TASK DATA -
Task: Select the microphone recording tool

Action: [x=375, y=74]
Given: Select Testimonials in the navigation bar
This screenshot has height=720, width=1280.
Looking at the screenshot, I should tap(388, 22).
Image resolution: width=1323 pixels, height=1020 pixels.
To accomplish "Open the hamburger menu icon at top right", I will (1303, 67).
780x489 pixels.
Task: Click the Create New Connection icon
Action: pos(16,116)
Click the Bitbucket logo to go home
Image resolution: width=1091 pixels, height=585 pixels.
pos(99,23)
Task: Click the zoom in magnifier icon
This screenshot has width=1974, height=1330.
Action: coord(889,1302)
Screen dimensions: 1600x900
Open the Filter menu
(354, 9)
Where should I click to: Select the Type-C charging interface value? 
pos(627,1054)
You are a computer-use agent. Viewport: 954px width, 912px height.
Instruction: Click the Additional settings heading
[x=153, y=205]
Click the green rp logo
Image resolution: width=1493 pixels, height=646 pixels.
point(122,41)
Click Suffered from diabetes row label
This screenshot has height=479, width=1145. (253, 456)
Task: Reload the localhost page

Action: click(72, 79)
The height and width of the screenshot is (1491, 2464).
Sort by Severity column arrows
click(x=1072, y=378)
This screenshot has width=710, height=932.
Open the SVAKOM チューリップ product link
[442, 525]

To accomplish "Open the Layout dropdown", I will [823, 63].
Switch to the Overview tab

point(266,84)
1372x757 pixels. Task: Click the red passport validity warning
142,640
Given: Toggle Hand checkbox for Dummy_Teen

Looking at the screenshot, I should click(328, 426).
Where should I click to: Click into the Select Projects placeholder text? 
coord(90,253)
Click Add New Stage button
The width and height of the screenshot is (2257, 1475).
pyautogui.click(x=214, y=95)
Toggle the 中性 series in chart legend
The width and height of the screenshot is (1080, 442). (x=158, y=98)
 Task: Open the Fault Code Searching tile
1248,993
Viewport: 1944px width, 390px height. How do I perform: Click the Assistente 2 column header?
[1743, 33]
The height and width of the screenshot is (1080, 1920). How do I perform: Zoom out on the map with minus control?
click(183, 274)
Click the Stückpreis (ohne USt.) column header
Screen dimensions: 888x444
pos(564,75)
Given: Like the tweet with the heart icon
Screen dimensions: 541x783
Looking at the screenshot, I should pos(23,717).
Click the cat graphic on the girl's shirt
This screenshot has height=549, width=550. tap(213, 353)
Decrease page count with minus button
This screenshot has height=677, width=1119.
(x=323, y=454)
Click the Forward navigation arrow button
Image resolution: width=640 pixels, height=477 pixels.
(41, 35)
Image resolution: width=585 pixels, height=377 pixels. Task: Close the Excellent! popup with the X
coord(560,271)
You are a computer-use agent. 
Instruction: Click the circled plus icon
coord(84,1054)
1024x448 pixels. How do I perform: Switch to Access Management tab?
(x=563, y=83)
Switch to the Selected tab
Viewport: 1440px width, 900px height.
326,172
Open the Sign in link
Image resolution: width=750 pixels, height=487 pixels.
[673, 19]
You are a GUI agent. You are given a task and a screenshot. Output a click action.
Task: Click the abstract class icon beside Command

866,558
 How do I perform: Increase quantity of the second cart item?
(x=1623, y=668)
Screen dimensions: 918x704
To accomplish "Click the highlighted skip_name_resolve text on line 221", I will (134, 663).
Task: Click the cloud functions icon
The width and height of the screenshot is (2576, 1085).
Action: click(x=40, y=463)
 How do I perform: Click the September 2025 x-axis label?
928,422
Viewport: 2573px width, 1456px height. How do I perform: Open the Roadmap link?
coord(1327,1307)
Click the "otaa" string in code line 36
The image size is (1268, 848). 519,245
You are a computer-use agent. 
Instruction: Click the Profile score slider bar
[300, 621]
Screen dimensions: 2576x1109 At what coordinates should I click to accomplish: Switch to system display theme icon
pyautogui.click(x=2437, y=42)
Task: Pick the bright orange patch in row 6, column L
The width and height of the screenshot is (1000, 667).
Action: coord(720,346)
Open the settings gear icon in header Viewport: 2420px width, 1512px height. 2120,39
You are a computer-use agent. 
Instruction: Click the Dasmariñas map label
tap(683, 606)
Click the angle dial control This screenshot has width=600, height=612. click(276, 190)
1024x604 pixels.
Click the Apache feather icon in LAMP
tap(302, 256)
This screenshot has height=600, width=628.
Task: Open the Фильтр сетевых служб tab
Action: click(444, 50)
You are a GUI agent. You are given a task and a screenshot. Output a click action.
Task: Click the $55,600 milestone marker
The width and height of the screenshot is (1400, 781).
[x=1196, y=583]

TASK STATEMENT -
Put every line of the material above into a numbered list, omitting the blank lines.

SOLUTION TO THIS PROBLEM -
1. Task: Select the microphone recording tool
2. Action: [x=375, y=74]
3. Given: Select Testimonials in the navigation bar
4. This screenshot has height=720, width=1280.
5. Looking at the screenshot, I should tap(388, 22).
6. Image resolution: width=1323 pixels, height=1020 pixels.
7. To accomplish "Open the hamburger menu icon at top right", I will (1303, 67).
8. 780x489 pixels.
9. Task: Click the Create New Connection icon
10. Action: pos(16,116)
11. Click the Bitbucket logo to go home
12. Image resolution: width=1091 pixels, height=585 pixels.
13. pos(99,23)
14. Task: Click the zoom in magnifier icon
15. This screenshot has width=1974, height=1330.
16. Action: coord(889,1302)
17. Screen dimensions: 1600x900
18. Open the Filter menu
19. (354, 9)
20. Where should I click to: Select the Type-C charging interface value? 
21. pos(627,1054)
22. You are a computer-use agent. Viewport: 954px width, 912px height.
23. Instruction: Click the Additional settings heading
24. [x=153, y=205]
25. Click the green rp logo
26. Image resolution: width=1493 pixels, height=646 pixels.
27. point(122,41)
28. Click Suffered from diabetes row label
29. This screenshot has height=479, width=1145. (253, 456)
30. Task: Reload the localhost page
31. Action: click(72, 79)
32. The height and width of the screenshot is (1491, 2464).
33. Sort by Severity column arrows
34. click(x=1072, y=378)
35. This screenshot has width=710, height=932.
36. Open the SVAKOM チューリップ product link
37. [442, 525]
38. To accomplish "Open the Layout dropdown", I will [823, 63].
39. Switch to the Overview tab
40. point(266,84)
41. 1372x757 pixels. Task: Click the red passport validity warning
42. 142,640
43. Given: Toggle Hand checkbox for Dummy_Teen
44. Looking at the screenshot, I should click(328, 426).
45. Where should I click to: Click into the Select Projects placeholder text? 
46. coord(90,253)
47. Click Add New Stage button
48. The width and height of the screenshot is (2257, 1475).
49. pyautogui.click(x=214, y=95)
50. Toggle the 中性 series in chart legend
51. The width and height of the screenshot is (1080, 442). (x=158, y=98)
52.  Task: Open the Fault Code Searching tile
53. 1248,993
54. Viewport: 1944px width, 390px height. How do I perform: Click the Assistente 2 column header?
55. [1743, 33]
56. The height and width of the screenshot is (1080, 1920). How do I perform: Zoom out on the map with minus control?
57. click(183, 274)
58. Click the Stückpreis (ohne USt.) column header
59. Screen dimensions: 888x444
60. pos(564,75)
61. Given: Like the tweet with the heart icon
62. Screen dimensions: 541x783
63. Looking at the screenshot, I should pos(23,717).
64. Click the cat graphic on the girl's shirt
65. This screenshot has height=549, width=550. tap(213, 353)
66. Decrease page count with minus button
67. This screenshot has height=677, width=1119.
68. (x=323, y=454)
69. Click the Forward navigation arrow button
70. Image resolution: width=640 pixels, height=477 pixels.
71. (41, 35)
72. Image resolution: width=585 pixels, height=377 pixels. Task: Close the Excellent! popup with the X
73. coord(560,271)
74. You are a computer-use agent. 
75. Instruction: Click the circled plus icon
76. coord(84,1054)
77. 1024x448 pixels. How do I perform: Switch to Access Management tab?
78. (x=563, y=83)
79. Switch to the Selected tab
80. Viewport: 1440px width, 900px height.
81. 326,172
82. Open the Sign in link
83. Image resolution: width=750 pixels, height=487 pixels.
84. [673, 19]
85. You are a GUI agent. You are given a task and a screenshot. Output a click action.
86. Task: Click the abstract class icon beside Command
87. 866,558
88.  How do I perform: Increase quantity of the second cart item?
89. (x=1623, y=668)
90. Screen dimensions: 918x704
91. To accomplish "Click the highlighted skip_name_resolve text on line 221", I will (134, 663).
92. Task: Click the cloud functions icon
93. The width and height of the screenshot is (2576, 1085).
94. Action: click(x=40, y=463)
95.  How do I perform: Click the September 2025 x-axis label?
96. 928,422
97. Viewport: 2573px width, 1456px height. How do I perform: Open the Roadmap link?
98. coord(1327,1307)
99. Click the "otaa" string in code line 36
100. The image size is (1268, 848). 519,245
101. You are a computer-use agent. 
102. Instruction: Click the Profile score slider bar
103. [300, 621]
104. Screen dimensions: 2576x1109 At what coordinates should I click to accomplish: Switch to system display theme icon
105. pyautogui.click(x=2437, y=42)
106. Task: Pick the bright orange patch in row 6, column L
107. The width and height of the screenshot is (1000, 667).
108. Action: coord(720,346)
109. Open the settings gear icon in header Viewport: 2420px width, 1512px height. 2120,39
110. You are a computer-use agent. 
111. Instruction: Click the Dasmariñas map label
112. tap(683, 606)
113. Click the angle dial control This screenshot has width=600, height=612. click(276, 190)
114. 1024x604 pixels.
115. Click the Apache feather icon in LAMP
116. tap(302, 256)
117. This screenshot has height=600, width=628.
118. Task: Open the Фильтр сетевых служб tab
119. Action: click(444, 50)
120. You are a GUI agent. You are given a task and a screenshot. Output a click action.
121. Task: Click the $55,600 milestone marker
122. The width and height of the screenshot is (1400, 781).
123. [x=1196, y=583]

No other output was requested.